Most people hardly need 300GB drives to support this. I have a laptop with a
30GB drive (a little old school these days) and have ~10 notebooks open that
I've been using for quite some time (a couple of years). Total storage of my
cache and cached files is around 1GB.

Even if you used our audio recording feature a lot you're talking about a
few MB per hour. So even over a year of every day use you could fill up a GB
or two, but that would be recording several hours every day.

Granted if you started storing lots of large video files in us then you
might start having issues. But if you're doing that you could store the
video separately and just put links to it in OneNote (we won't cache it
unless you insert the file into Onenote).

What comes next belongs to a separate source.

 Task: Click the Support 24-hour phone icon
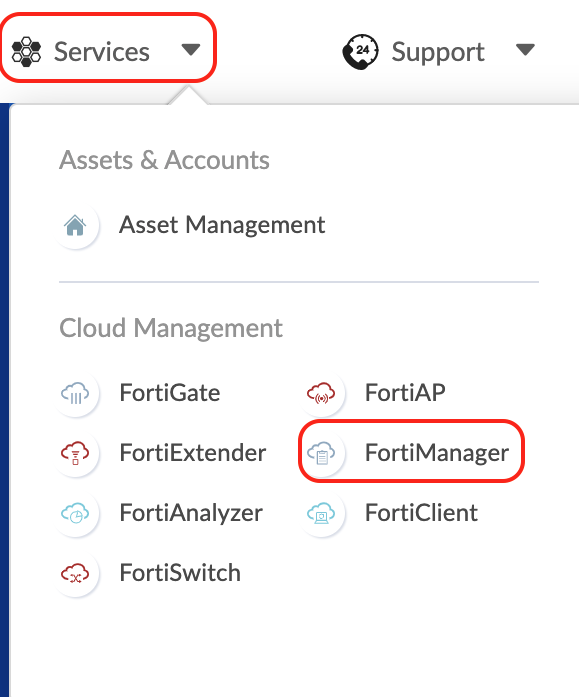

Storage is very cheap these days (about 50c a gigabyte and falling fast) and
size of average hard drive is going to be even larger by the time we ship
OneNote.

Hopefully you can understand why this was the right trade off for us to
make.
Post by Grant Robertson
Post by Patrick Schmid
You can delete the Offline Cache files, but ON will always create them
again. With ON 2007, you need twice the disk space if your notes are
local.
OK, I am sorry, that is unacceptable as well. You should give users the
option of whether they intend to share files with others and only then
use a cache for only the shared files. To simply double the required hard
drive space for everyone just to save an extra option in a dialog is just
ludicrous. And this for a program that Microsoft suggests that we put our
entire life of notes into. What the heck are these guys thinking anyway?
I'm not going to just run out and buy a 300 GB laptop hard drive becuase
you want to waste all my space.
Hil
2006-06-30 03:01:02 UTC
Permalink
I have to agree with Grant on this point. I'll never be sharing my notebooks
with others, and this is a huge waste for me.

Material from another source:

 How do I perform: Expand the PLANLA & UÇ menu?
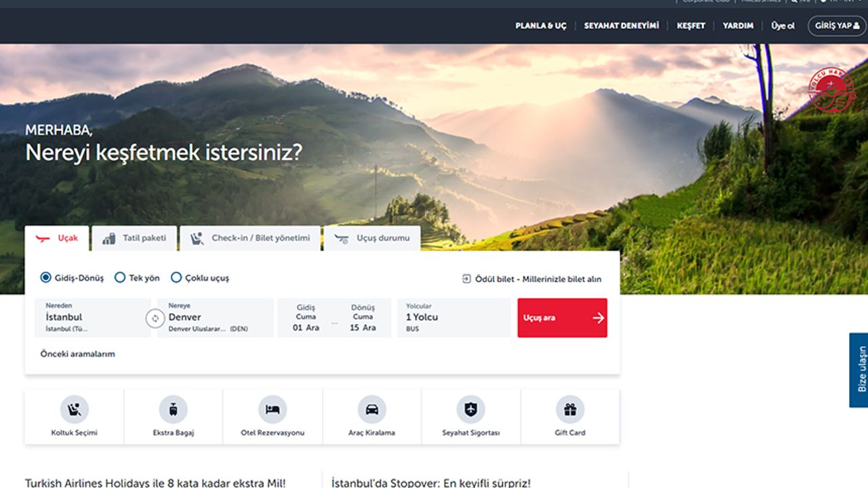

For example, I've been using ON for 13 days worth of notes, and my Notebook
is now 80MB in size. At the end of a normal school year, my notes (without
pictures, audio, or anything fancy, will be aobut 1GB in size. So I'll be
using 2GB per year with this cache thing? If I had done this when I was an
undergrad, my 4 years of college would have been 8GB. That's almost a third
of your hard drive, David. If you include Windows, the rest of Office, and a
few other programs like SPSS or any multimedia content, your HD is more than
full.

The other issue I have is that the cache size seems somewhat proportional to
my performance. The larger the cache, the slower ON seems to go- at least,
today after deleting my cache file, I found that the lags and frequent pauses
I always experience after about 3 hours of writing went away, at least
briefly.

I'm running on a IBM X41, 1.5GB ram, 1.6Ghz chip. I shouldn't be getting
long pauses while writing, should I?
Post by David Rasmussen [MS]
Apologies that you consider this so bad. However, it's way simpler to make a
statement like this than to actually architect a robust system that meets
everyones needs in the way you describe.
- Make sure everyone's data is safe.
- Make sure users don't have to make choices they can't understand in a way
that might make their data unsafe (most users would have difficulty
interpreting how to use such an option without potentially causing issues
for themselves)
- An example here is that in many companies people have "redirected my
documents", their my documents folders are actually on a server, but cached
locally by Windows Offline files. The users just perceive them to be their
own documents on their own hard drive, being backed up to some server, but
in fact it's actually that their documents are up on a server (primary
location) and just being cached locally. So for OneNote this means that some
people aren't even 100% certain about the fact that their documents may be
on a server.
- Avoid forcing users to make decisions up front that lock them in later
(sometimes users don't know they want to share something until later,
whether with themselves or someone else)
- A bunch of details about quality of software etc. that I won't go into.
Having two different architectures = twice the number of bugs that need to
be addressed. having a single uniform architecture for how we handle files
whether remote or local improves quality.
- Make sure that the app is fast (another reason for caching is fast
performance, we read/write quickly to the cache and can replicate across to
actual files more slowly in the background)
Most people hardly need 300GB drives to support this. I have a laptop with a
30GB drive (a little old school these days) and have ~10 notebooks open that
I've been using for quite some time (a couple of years). Total storage of my
cache and cached files is around 1GB.
Even if you used our audio recording feature a lot you're talking about a
few MB per hour. So even over a year of every day use you could fill up a GB
or two, but that would be recording several hours every day.
Granted if you started storing lots of large video files in us then you
might start having issues. But if you're doing that you could store the
video separately and just put links to it in OneNote (we won't cache it
unless you insert the file into Onenote).
Storage is very cheap these days (about 50c a gigabyte and falling fast) and
size of average hard drive is going to be even larger by the time we ship
OneNote.
Hopefully you can understand why this was the right trade off for us to
make.
Post by Grant Robertson
Post by Patrick Schmid
You can delete the Offline Cache files, but ON will always create them
again. With ON 2007, you need twice the disk space if your notes are
local.
OK, I am sorry, that is unacceptable as well. You should give users the
option of whether they intend to share files with others and only then
use a cache for only the shared files. To simply double the required hard
drive space for everyone just to save an extra option in a dialog is just
ludicrous. And this for a program that Microsoft suggests that we put our
entire life of notes into. What the heck are these guys thinking anyway?
I'm not going to just run out and buy a 300 GB laptop hard drive becuase
you want to waste all my space.
Patrick Schmid
2006-06-30 05:23:21 UTC
Permalink
Keep in mind that once you close a notebook, it will be removed from the
cache. So at the end of a semester/year, you can close the notebooks for
the courses of that particular semester/year.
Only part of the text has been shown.